Vipaka ou « effet post digestif » est une spécificité de l’Ayurvéda qui concerne l’effet à long terme de la consommation d’un aliment. Un exemple : vous mangez une banane par jour pendant deux semaines. La saveur de la banane est principalement sucrée et neutre (Madhura), mais son effet sur le long terme est acide (Amla). Une consommation excessive de banane peut donc aggraver un Pitta déjà un peu trop enflammé… Cette subtilité s’explique par le fait que la digestion comprend trois étapes et que l’effet post digestif concerne la dernière partie de la digestion, la phase Vata, celle qui est responsable de l’assimilation des nutriments les plus subtils et du traitement des déchets. Je vous invite à lire l’article que j’ai rédigé à ce sujet. Pour aller plus loin et sortir du vocabulaire strictement ayurvédique, plusieurs réactions chimiques s’effectuent dans l’organisme au moment de la digestion. Aussi, tout comportement alimentaire produit des effets sur notre organisme. Quels sont les effets sur le long terme de nos choix alimentaires? Comment faire la part des choses, si ce n’est en apprenant à connaître la propriété des aliments que nous mangeons et leur impact sur notre constitution et notre équilibre… Or, la propriété des aliments en Ayurvéda sont la saveur (Rasa), l’effet sur le métabolisme (Virya) et l’effet post-digestif (Vipaka). A cela viennent s’ajouter les éléments, les attributs et les qualités (Guna). En vous familiarisant petit à petit avec ces concepts à travers vos propres expériences, vous commencez à distinguer et à choisir ce qui est approprié pour vous et votre corps.

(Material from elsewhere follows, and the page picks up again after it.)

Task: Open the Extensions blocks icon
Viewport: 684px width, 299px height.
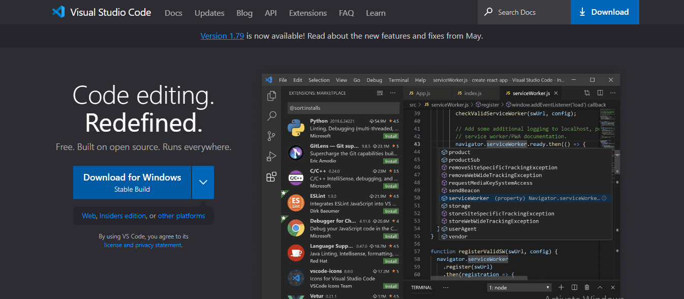Action: [x=271, y=177]
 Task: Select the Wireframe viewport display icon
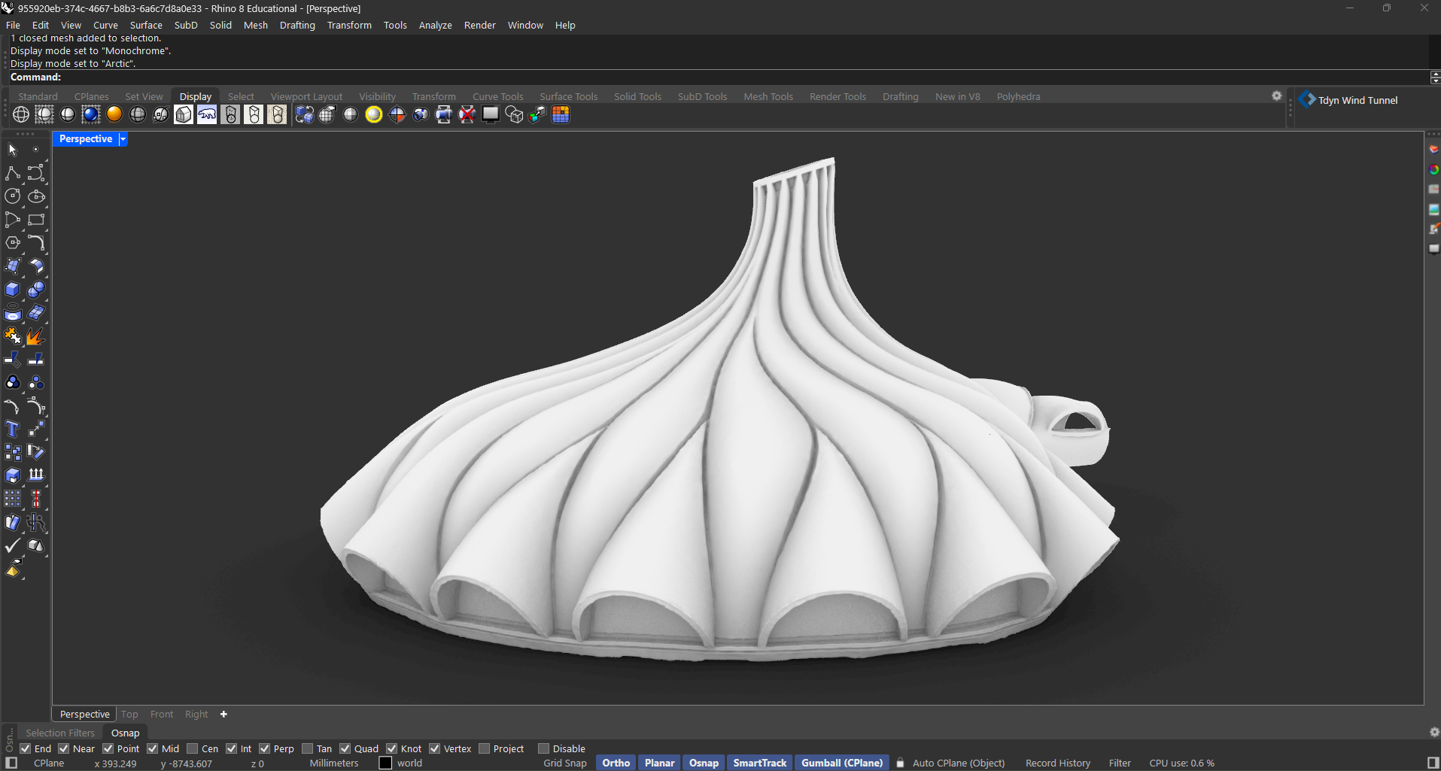click(21, 114)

La blette est riche en nutriments. Sa consommation, sans être excessive, est recommandée pour les personnes anémiées. Elle est également connue pour nettoyer Rakta, le sang. Le panais quant à lui a une saveur à la fois neutre, voire un peu sucrée, et piquante, ce qui en fait un légume assez surprenant. Sa consommation a tendance à aggraver légèrement Kapha car ce légume est un tonique, donc nourrissant. Il convient aux types Vata et Pitta. Son effet sur le métabolisme (Virya) est réchauffant, et son effet post digestif (Vipaka) est neutre. Il aide à soigner les troubles du foie et de la vésicule biliaire. Il est indiqué dans le traitement des arthrites, des rhumatismes et les maladies des voies respiratoires tels que le rhume, la toux et la grippe.
Le panais mélangé à la blette permet d’équilibrer la recette, ce qui en fait un plat adapté aux trois Doshas : Vata, Pitta et Kapha.

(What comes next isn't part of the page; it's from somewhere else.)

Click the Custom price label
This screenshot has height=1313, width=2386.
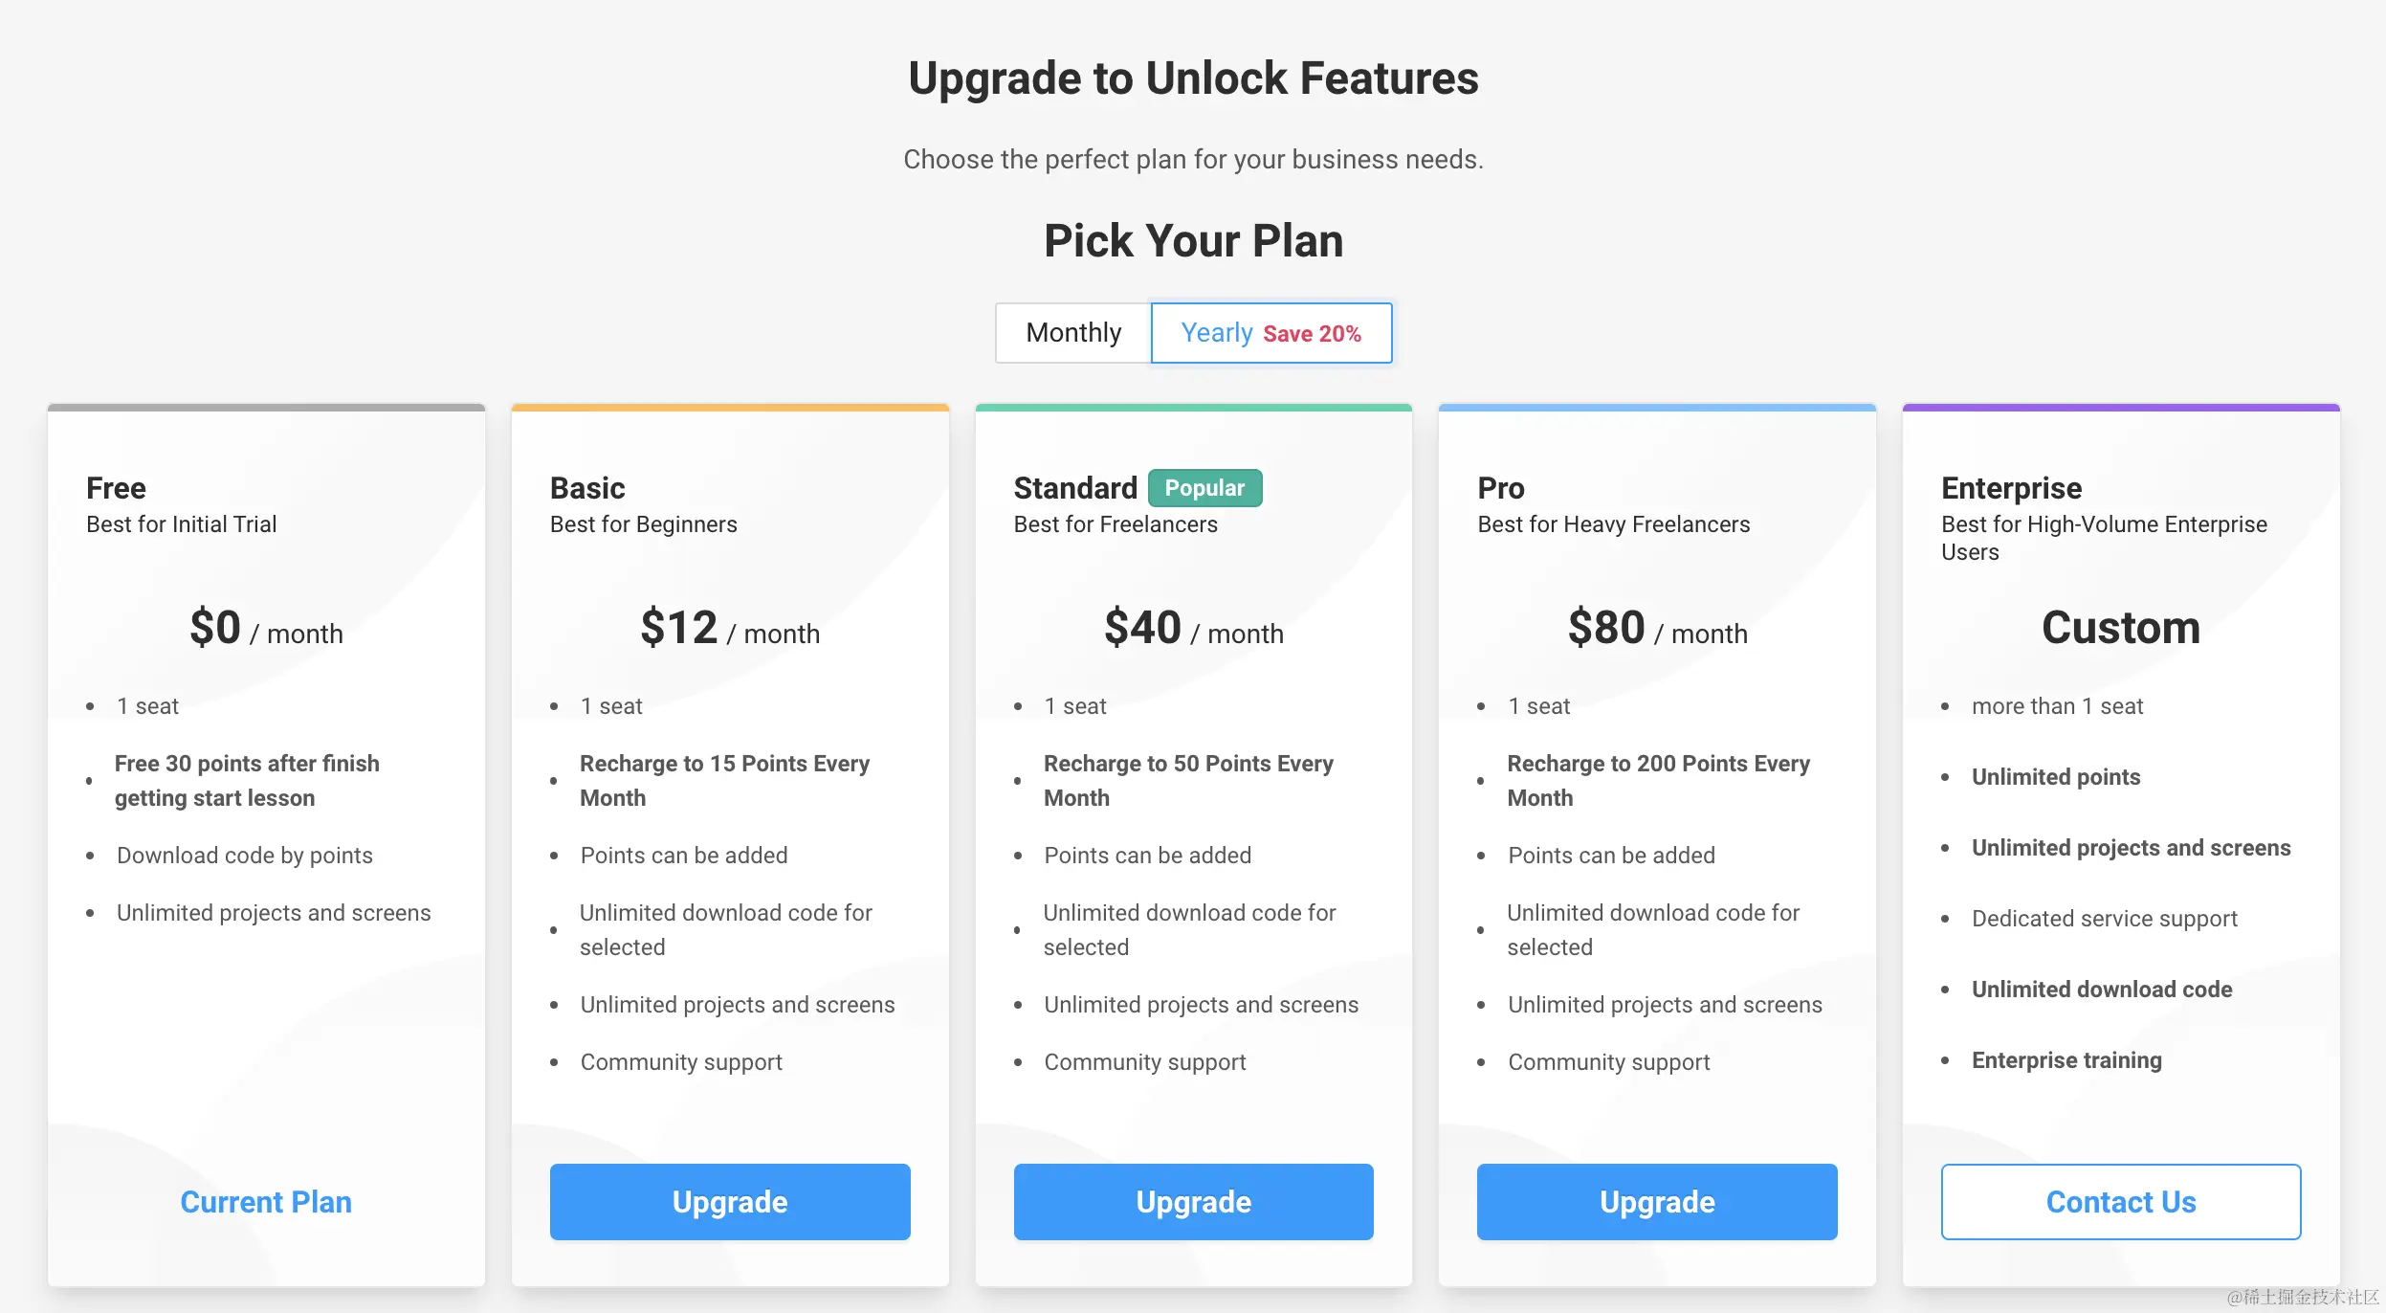(x=2120, y=628)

Pour mémoire, il est préférable de se cantonner à 2 ou 3 légumes maximum par repas. Au delà, le corps fournit davantage d’efforts pour comprendre et reconnaître ce que vous lui donnez à manger. C’est un peu comme si vous faisiez quatre à cinq choses en même temps… Le corps possède une intelligence qui lui est propre. La comprendre et la respecter sont les clés pour une bonne digestion, une bonne assimilation… et une bonne humeur !
Une fois les légumes choisis, je me demande quelles épices, quelles herbes et autres accompagnements je vais bien pouvoir ajouter de manière à créer un équilibre entre les saveurs et les propriétés de chaque ingrédient.
La crème de sésame ou tahin est une préparation orientale faite à partir de graines de sésame broyées et mélangées à de l’eau pour obtenir une pâte de texture lisse. Sa saveur et neutre (Madhura) et légèrement astringente (Kashaya). Son action sur le métabolisme est froide. Elle a un goût de noisette et atténue l’amertume de la blette tout en enveloppant la saveur du panais. Qui plus est, le tahin est très riche en calcium et en phosphore. Le sésame est réputé pour équilibrer Vata Dosha. Le cumin, la coriandre et le fenugrec en poudre sont des épices qui aident à équilibrer le feu digestif. Ils facilitent la digestion et parfument délicatement le plat.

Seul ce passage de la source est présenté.